Traveling by train in the early 1900s was a messy business. The ash from coal would cake unfortunate passengers like pieces of overdone barbecue. The Lackawanna rail company, which made the majority of its money shipping cleaner-burning Anthracite coal from its Pocono mines, created an ad campaign to increase demand. It revolved around the character Phoebe Snow, whose confidence in Anthracite was so profound she would make her commutes decked out in 100% fancy white clothes. In a column from 1929, Walter Winchell explains that the Alexander, a popular drink at the time, was created by bartender Tony Alexander for a dinner celebrating the success of Ms. Snow’s ad campaign. Mr. Alexander wanted a drink that resembled the character’s unsoiled clothing, so he mixed something with a thick white hue and named it after himself. While the Lackawanna story is compelling, it may have been fabricated by Winchell to rebuff New York Magazine writer Alexander Woollcott, a theatre critic who frequently claimed the cocktail was named after him. The earliest known printed version of a Brandy Alexander can be found in Hugo Ensslin’s 1916 book Recipes for Mixed Drinks, alongside the original Alexander.
The holidays are not short on decadent drinks, but the Brandy Alexander has become a favorite in our book because of its directness. This drink is about chocolate and cream, and doesn’t really bother with much else. Brandy makes a brief appearance at the end, and nutmeg is awesome as usual, but the priorities of this recipe are clear. On the nose, it offers a decadent whiff of nutmeg and chocolate. On the tongue, it is basically all chocolate all the time, before finishing with a splash of fiery brandy. It’s a beautiful off-white color with a nice, frothy head. It shares similarities with several other creamy holiday drinks including Baltimore Eggnog, milk punch, and one of our in-house favorites: the stardust.

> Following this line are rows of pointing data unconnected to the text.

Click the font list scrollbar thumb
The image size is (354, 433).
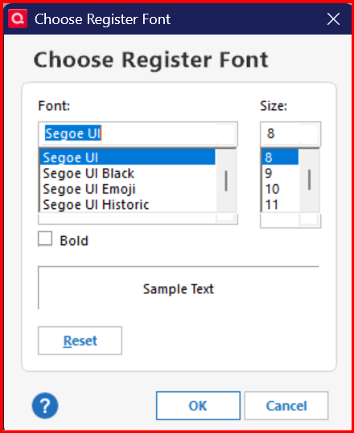tap(226, 181)
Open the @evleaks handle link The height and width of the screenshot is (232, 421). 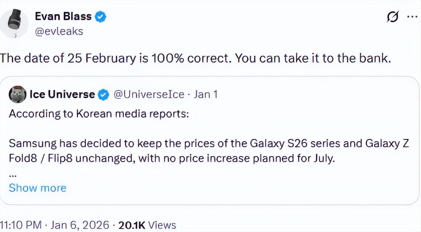[x=59, y=31]
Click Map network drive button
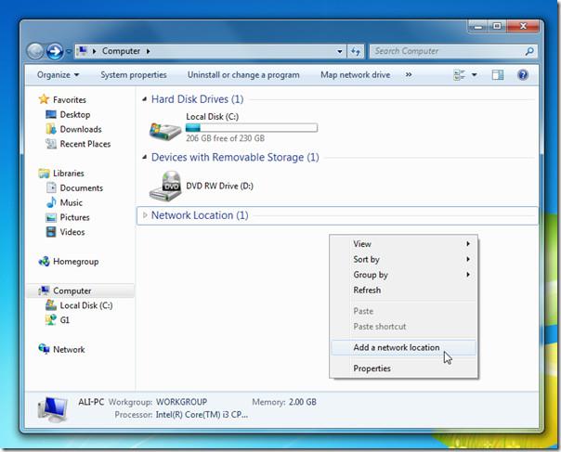Viewport: 561px width, 452px height. coord(355,74)
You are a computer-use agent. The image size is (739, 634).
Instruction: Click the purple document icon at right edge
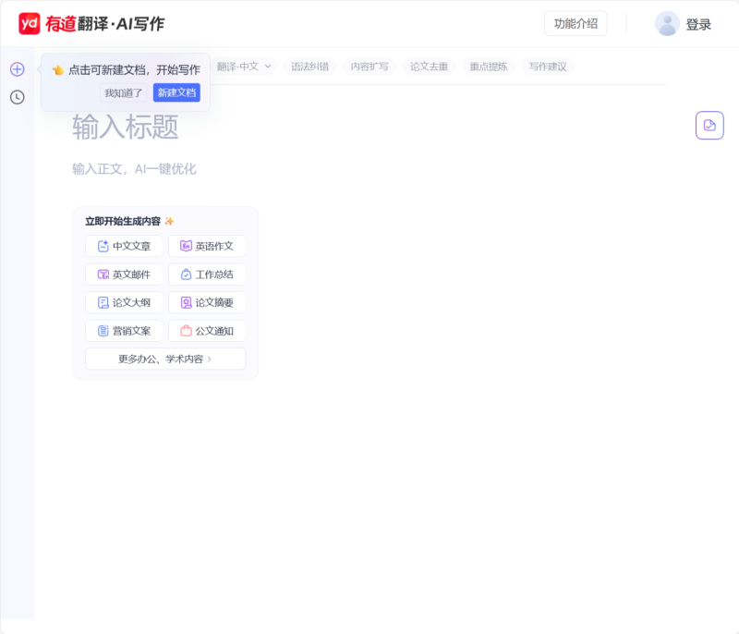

Depending on your audience, different levels of booziness may be employed. The classic formulation uses equal parts, a ratio that might please some booze-o-phobic family members, but we wouldn’t make it that way for ourselves. We find it to be a bit too milky, and the brandy painfully absent. Gary Regan likes two ounces of brandy in this drink, which seems like a lot, but might work with a sweeter Creme de Cacao. We use the dryer Tempus Fugit Cacao, which does well with the ratios listed here. If you only have half and half, don’t sweat it. Cream does make a superior drink however, with a silky texture and hefty character. Milk, whether skim or whole, should be avoided here, as it tends to result in a beverage that tastes like alcoholic chocolate milk.